Post date: Oct 21, 2017 12:26:58 AM
On Wednesday, October 11, 2017, we had Darryl Dan On Wednesday, October 11, 2017, we had Darryl Dan from the London Chapter of the OAS join us for a presentation. His presentation focused on 3 sites he found on one property and his journey to get his avocational and research archaeological licenses. Darryl also spoke of the responsibilities a license holder is legally obliged to follow.
The three different site were in one farmer's field, the Wiener Farm, and consisted of a 10,000 year old pre-contact site, an old log house that was once a school house, and a 19th century inn called the Halfway House. The farm land in question is located south of St Thomas and Darryl was able to discern much of the history of the site without ever putting a shovel or trowel to the ground.

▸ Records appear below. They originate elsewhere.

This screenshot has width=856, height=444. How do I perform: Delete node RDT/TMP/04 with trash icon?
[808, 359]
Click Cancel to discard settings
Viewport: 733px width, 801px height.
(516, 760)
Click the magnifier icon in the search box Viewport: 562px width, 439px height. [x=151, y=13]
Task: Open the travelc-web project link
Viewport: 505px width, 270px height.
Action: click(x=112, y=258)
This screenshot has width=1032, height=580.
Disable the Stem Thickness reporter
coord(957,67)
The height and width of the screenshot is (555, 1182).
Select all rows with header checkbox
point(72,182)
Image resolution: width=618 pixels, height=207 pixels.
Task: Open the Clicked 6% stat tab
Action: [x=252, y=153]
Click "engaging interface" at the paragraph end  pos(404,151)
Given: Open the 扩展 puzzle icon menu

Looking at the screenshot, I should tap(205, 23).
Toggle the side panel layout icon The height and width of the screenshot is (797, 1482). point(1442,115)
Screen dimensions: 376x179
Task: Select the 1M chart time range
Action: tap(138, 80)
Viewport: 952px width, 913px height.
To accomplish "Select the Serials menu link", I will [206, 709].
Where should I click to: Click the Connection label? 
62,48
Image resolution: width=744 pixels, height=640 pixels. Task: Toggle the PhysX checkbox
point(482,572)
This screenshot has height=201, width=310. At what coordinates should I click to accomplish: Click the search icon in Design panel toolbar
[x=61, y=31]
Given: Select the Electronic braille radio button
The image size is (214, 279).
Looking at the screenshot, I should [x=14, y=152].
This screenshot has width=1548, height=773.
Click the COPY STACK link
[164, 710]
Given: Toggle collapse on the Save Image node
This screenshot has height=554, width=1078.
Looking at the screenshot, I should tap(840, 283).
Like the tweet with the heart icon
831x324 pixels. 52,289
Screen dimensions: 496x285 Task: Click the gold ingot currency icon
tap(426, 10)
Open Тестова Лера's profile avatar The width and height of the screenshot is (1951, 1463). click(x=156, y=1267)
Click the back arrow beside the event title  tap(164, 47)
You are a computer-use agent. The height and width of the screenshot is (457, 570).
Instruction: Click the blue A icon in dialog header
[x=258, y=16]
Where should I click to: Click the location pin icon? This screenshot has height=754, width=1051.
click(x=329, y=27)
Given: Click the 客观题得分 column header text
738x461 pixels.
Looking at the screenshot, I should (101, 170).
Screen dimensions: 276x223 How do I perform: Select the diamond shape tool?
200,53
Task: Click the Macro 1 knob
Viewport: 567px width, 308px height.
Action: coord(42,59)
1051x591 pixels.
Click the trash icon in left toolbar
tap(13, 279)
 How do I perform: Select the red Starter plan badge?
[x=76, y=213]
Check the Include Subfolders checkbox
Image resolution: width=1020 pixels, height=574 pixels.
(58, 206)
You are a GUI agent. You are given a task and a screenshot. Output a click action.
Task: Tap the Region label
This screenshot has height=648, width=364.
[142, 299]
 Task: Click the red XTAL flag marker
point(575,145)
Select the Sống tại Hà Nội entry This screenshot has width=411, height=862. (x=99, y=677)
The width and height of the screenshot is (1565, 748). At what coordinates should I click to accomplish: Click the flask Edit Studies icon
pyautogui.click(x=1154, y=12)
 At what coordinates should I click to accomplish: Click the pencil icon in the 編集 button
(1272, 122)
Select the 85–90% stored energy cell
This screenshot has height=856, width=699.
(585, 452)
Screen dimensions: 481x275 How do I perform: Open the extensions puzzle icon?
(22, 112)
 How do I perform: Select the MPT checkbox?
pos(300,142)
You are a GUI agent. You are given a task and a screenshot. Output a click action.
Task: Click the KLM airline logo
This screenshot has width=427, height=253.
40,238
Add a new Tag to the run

Interestingly, the land in question originally had a crown patent to John Baptist Baby, brother of James Baby, who was the owner of the of our local Duff-Baby House on Mill St, and Francois Baby, owner of the Baby House which is now the original site of the Windsor Community Museum on Pitt Street.
Darryl interviewed the Wiener family, the owners of the land at the beginning of his investigations, concentrating on the older gentleman who owned the land and grew up on the site as it was his family farm. His knowledge of the site was quite extensive and provided interesting tidbits to the history of the Halfway House Inn and to the construction of the family farmstead itself.
The pre-contact site on the farm land took up the major portion of his investigations, not because it was the only thing that interested him, but because when he would have looked at more of the rest of the farm land and the other sites, Mr. and Mrs. Wiener passed on. The farm land was sold and the new owner has a great, and unfortunate, distrust of archaeologists.
Darryl did do a brief examination of the Inn site prior to the land being sold but did not pick up a single artifact. All of the artifacts that he did collect were only from the pre-contact site. What information he has on the Inn was gained by speaking to the family and doing historical research.
While there is much left to discover on this farm, and Darryl hopes to be able to one day continue that hunt, nothing more is permitted to be done on the lands themselves. Darryl does his research by other historical means and continues to write papers to report what he has discovered.